_Page excerpt:_
────────────────────────────────────────

# [SOLVED] Outlook 2007 rule problem causes blank message body



## DaveRose (Nov 4, 2008)

Hi All
I have a problem with Outlook 2007 and I’m sure it is caused by a Rule. 

I have a rule that looks for a specific word in the subject line with the word “question” and from a sender with “ebay”. The idea being that if anyone sends me a question for something that I’m selling on ebay it will play a tune, mark it as important and set it for follow-up today.

A second rule moves all e-mails from “ebay” to a separate folder.

Both rules seem to work, but when I look in the ebay folder for these messages, I see an e-mail header only (marked as important and follow-up today) BUT the message body is blank.

If I then look at the original inbox I see TWO messages for the one that arrived. I see the original message and it looks intact, but the second one has only the header and no body. It’s the one that has no message body that is moved to the ebay folder.

The order in which the rules run is first to set the header and play the tune, etc and the second one moves it to the folder.

It's a shame that I can't set only one rule that changes the header for a particular condition, but still move all of them from ebay into the ebay folder. 

This is the first time I have seen this problem and I don’t know how to fix it. 

In the meantime I have turned off the rule that highlights the e-mails, but I’d rather have this feature turned on.

────────────────────────────────────────

_Information supplied:_
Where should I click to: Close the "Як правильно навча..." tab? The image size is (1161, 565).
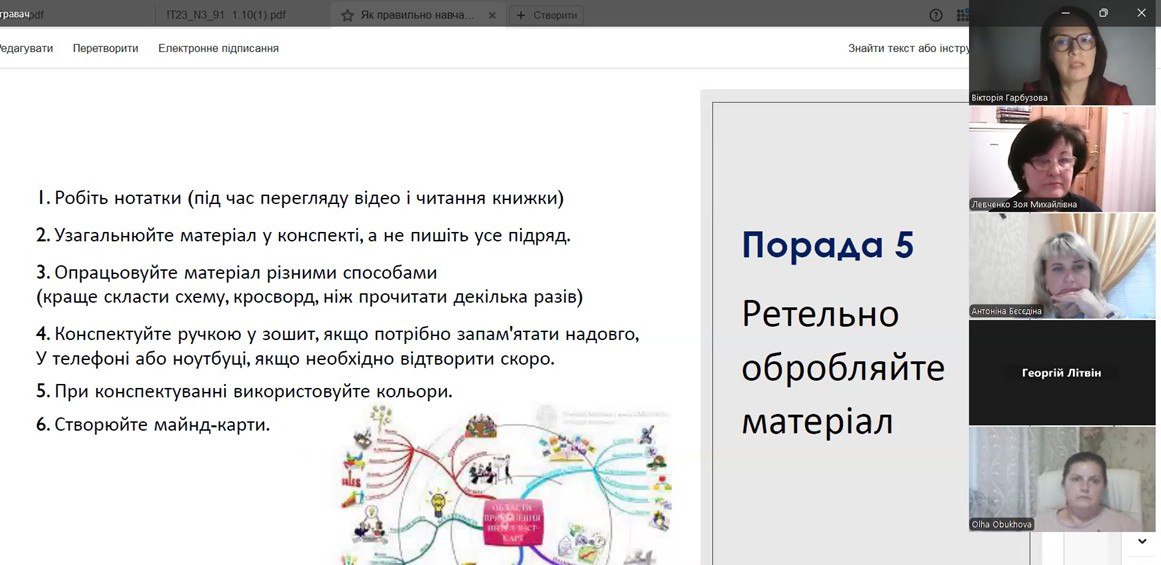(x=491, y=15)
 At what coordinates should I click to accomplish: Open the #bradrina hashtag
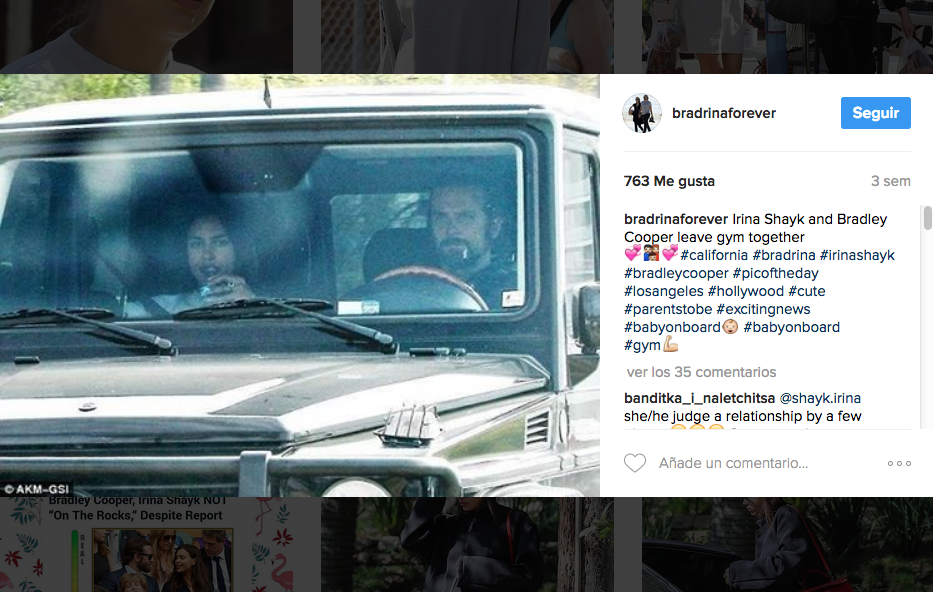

────────────────────────────────────────

_Parts of the exercise:_
• A. For each statement below, say yes or no depending on whether the Outlook rules post agrees with it, and quote the exact words from the post that decide it. (i) A second rule sends every e-mail from "ebay" to its own folder. (ii) The message that ends up in the ebay folder is the intact original. (iii) The rule that highlights messages runs before the rule that moves them.
• B. According to the Outlook rules post, what three things is the first rule meant to do when a matching question arrives?

_Answers in order:_
• A.
(i) Yes: "A second rule moves all e-mails from “ebay” to a separate folder."
(ii) No: "It’s the one that has no message body that is moved to the ebay folder."
(iii) Yes: "The order in which the rules run is first to set the header and play the tune, etc and the second one moves it to the folder."

• B. It plays a tune, marks the message as important and sets it for follow-up today.